De la Piratebox vers la Bibliobox

Conçue en 2011 par David Darts, professeur à l’université de New-york, la Piratebox1 est un dispositif open source2 qui permet le partage et l’échange de fichiers numériques (livres, sons, images, vidéos…) de façon anonyme et sécurisée et sans aucune connexion internet. Issue de la communauté du libre et du mouvement du Do It Yourself, la Piratebox porte des valeurs militantes avec la volonté de défendre un réseau libre et ouvert et de s’affranchir du Web tel que nous le connaissons : fichage, vente de données personnelles, publicités ciblées etc.
Concrètement, le dispositif se compose d’un routeur, dont l’usage initial a été détourné, et d’une clé USB pour le stockage de fichiers. Une fois configuré3, il génère un réseau wifi autonome sur un périmètre d’une dizaine de mètres auquel on peut se connecter librement via un ordinateur portable, une tablette tactile ou un smartphone. Les fichiers présents sur la clé USB peuvent être téléchargés par l’utilisateur ou consultés en streaming.
Percevant dans la Piratebox, de nouvelles possibilités de médiation numérique, Jason Griffey, un bibliothécaire américain, a eu l’idée en 2012 d’adapter le dispositif pour un usage en bibliothèque : il le renomme Librarybox, devenu Bibliobox dans les pays francophones. Pour éviter le risque d’échanges illégaux de fichiers entre les utilisateurs, il apporte quelques modifications au projet de base et fait de la Librarybox « une bibliothèque portable, qui peut littéralement aller partout, dans laquelle on peut uniquement télécharger »4.

La PédagoBox : pour un usage en établissement scolaire

La Bibliobox a fait son apparition il y a quelques années dans les établissements scolaires. Dans un contexte pédagogique, on parle généralement de Pédagobox. Cherchant à pallier l’absence de connexion internet dans les salles de classe, des enseignants ont vu, dans ce dispositif, une solution alternative pour proposer à leurs élèves des supports de cours multimédias5. Une fois connectés au réseau généré par la Pédagobox, les élèves peuvent accéder aux fichiers déposés par l’enseignant et les télécharger librement sur leur terminal.

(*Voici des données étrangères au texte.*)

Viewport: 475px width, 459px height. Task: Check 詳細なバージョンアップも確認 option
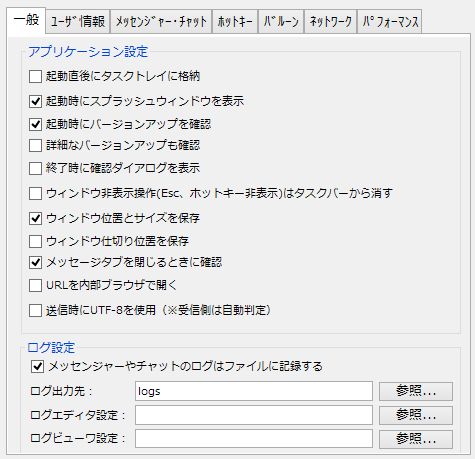point(35,146)
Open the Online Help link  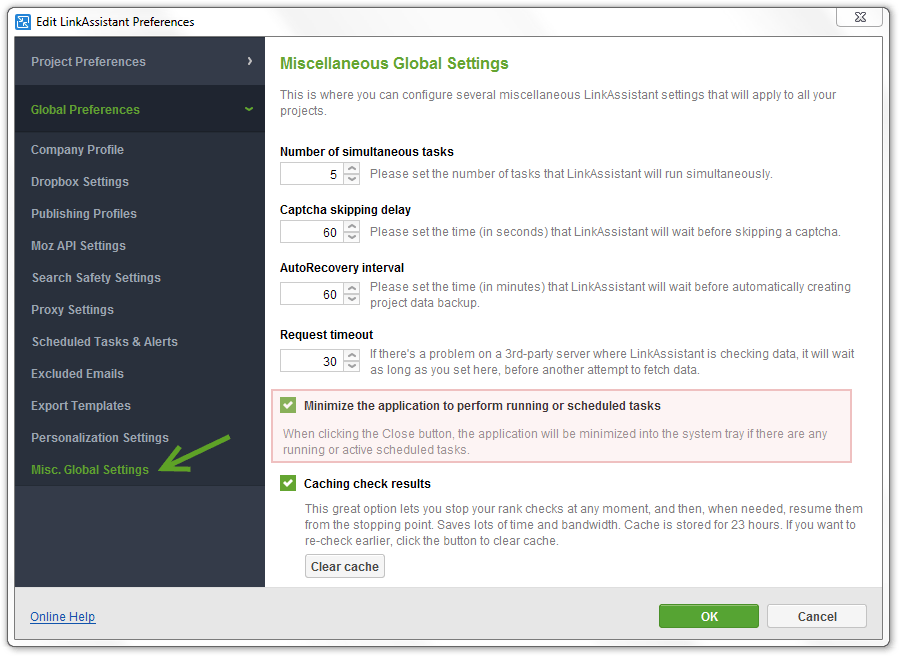[x=62, y=617]
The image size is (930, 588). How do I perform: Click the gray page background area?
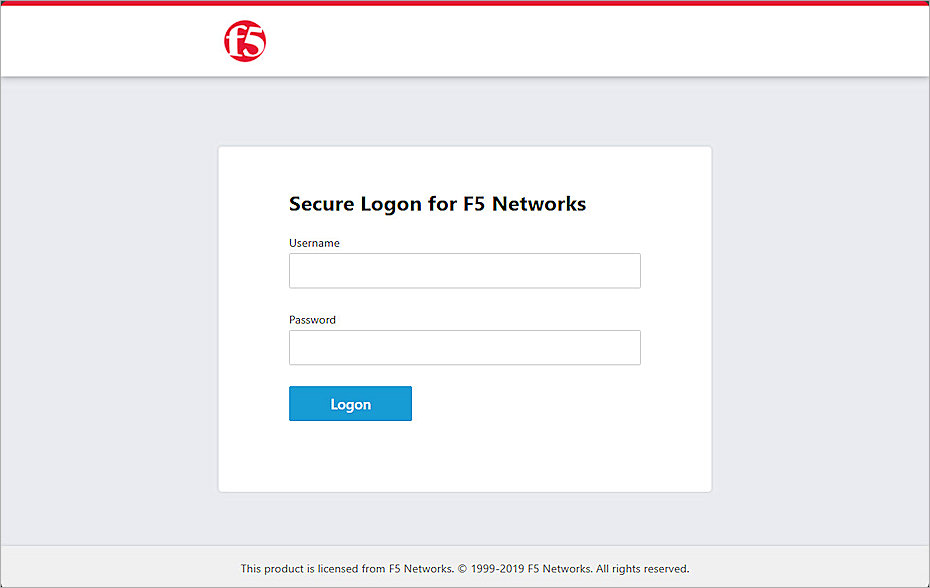pos(100,300)
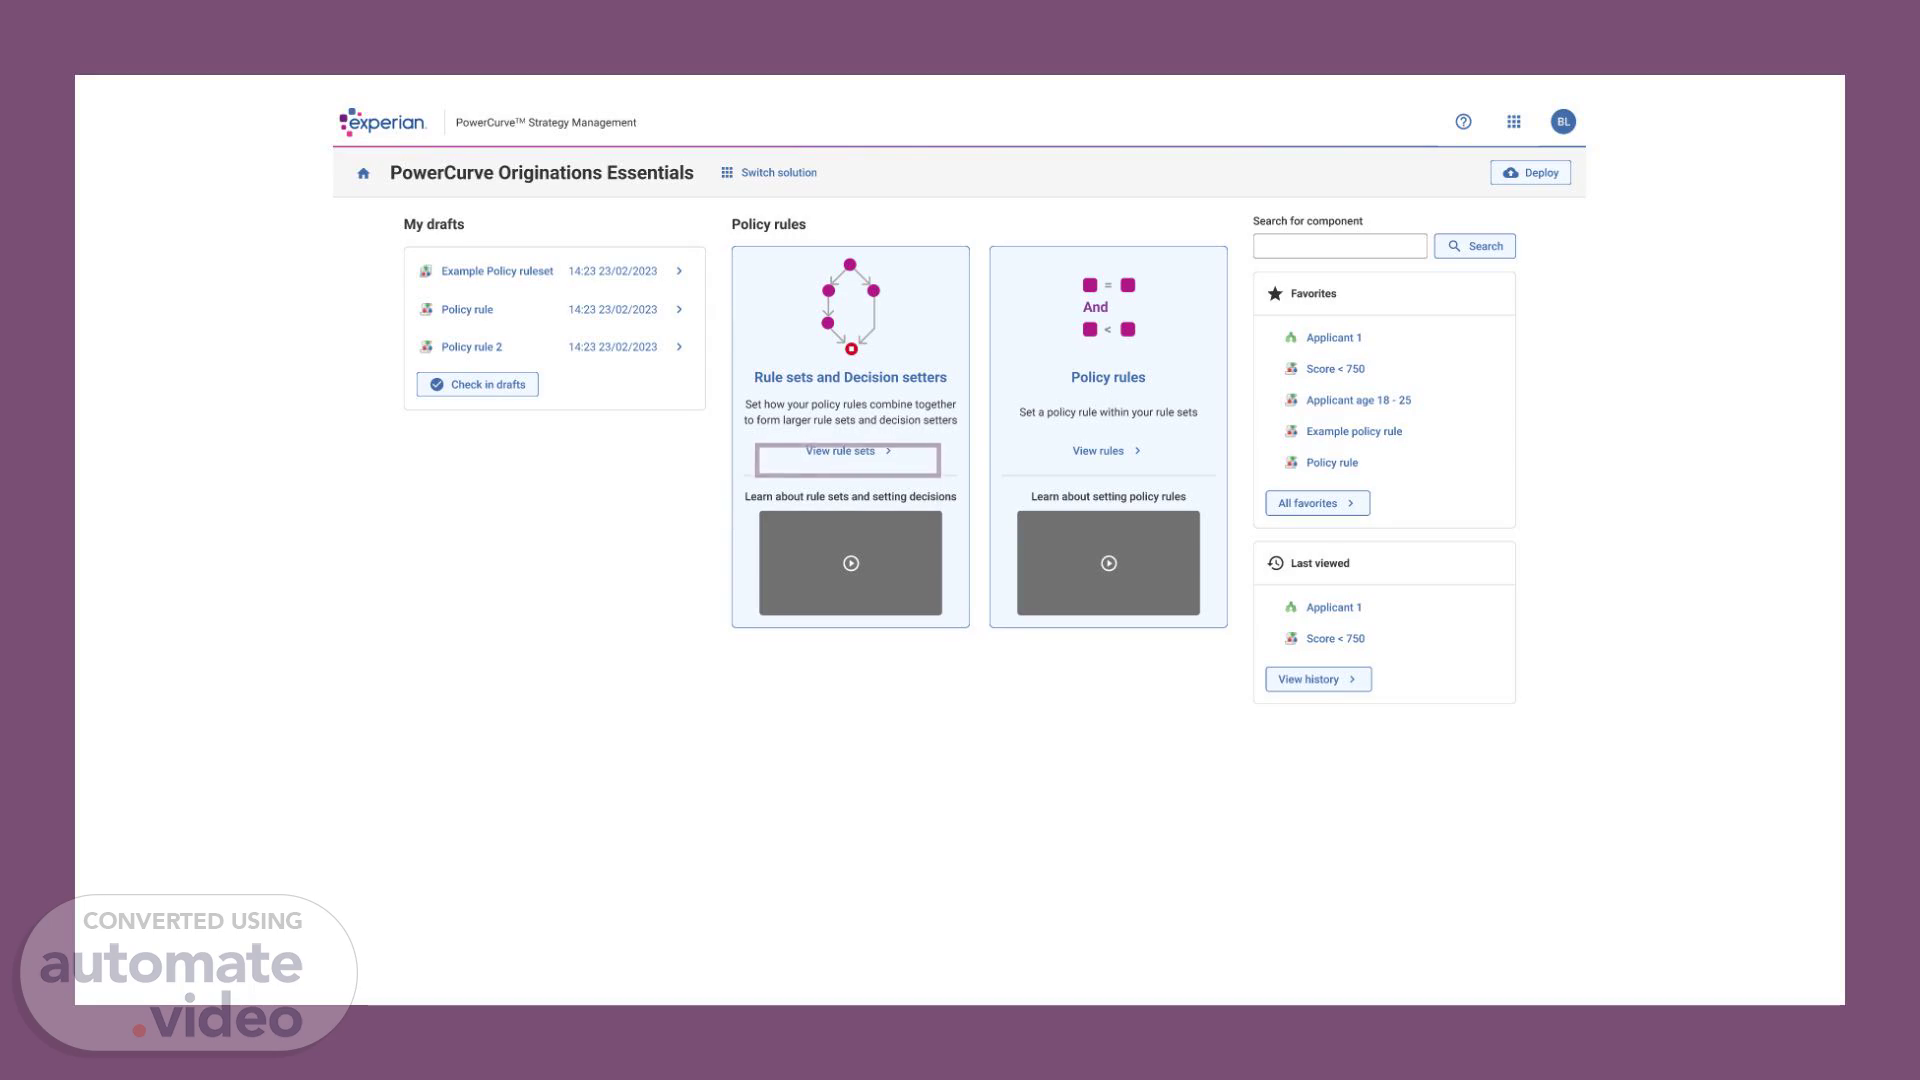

En fonction du paramétrage de départ, ils peuvent même, à leur tour, déposer des productions.

La CDIBox : une opportunité pédagogique de promouvoir les communs

Du côté des CDI, la Pédagobox, rebaptisée CDIBox, fait de plus en plus d’émules6. Séduits par l’aspect nomade du dispositif, le faible coût de l’installation (une cinquantaine d’euros) et la possibilité de compléter un fonds de ressources numériques souvent inexistant, les professeurs documentalistes s’en emparent pour répondre à une double mission : mettre à la disposition des enseignants et des élèves des ressources qui répondent à leur besoin et, participer à la diffusion des Communs de la connaissance.
Dans un monde où les jeunes ont le sentiment de pouvoir accéder gratuitement à des milliers de contenus sur le Web, le domaine public est une notion difficile à intégrer. La CDIBox, dont le fonctionnement s’inscrit au cœur des pratiques culturelles quotidiennes, peut être un outil efficace pour éduquer aux Communs. Passée la déception de ne pas avoir trouvé le dernier épisode de Games of Thrones dans la multitude des ressources à télécharger, de nombreuses activités peuvent être envisagées pour permettre à l’élève de passer du statut de « consommateur » à celui de « créateur » : ateliers d’écriture à partir d’images d’archives, réalisation de book trailer(bande-annonce de livre sous format vidéo) à partir d’images libres de droit ou encore ateliers mash-up7 pour aboutir à la création d’une nouvelle œuvre placée, à son tour, dans le domaine public. Outil idéal pour stocker la matière première d’une création, instrument pour diffuser des oeuvres créées par les élèves ou étagère virtuelle venant compléter le fonds du CDI, la CDIBox est en passe de devenir indispensable à tout professeur documentaliste désireux de promouvoir les Communs.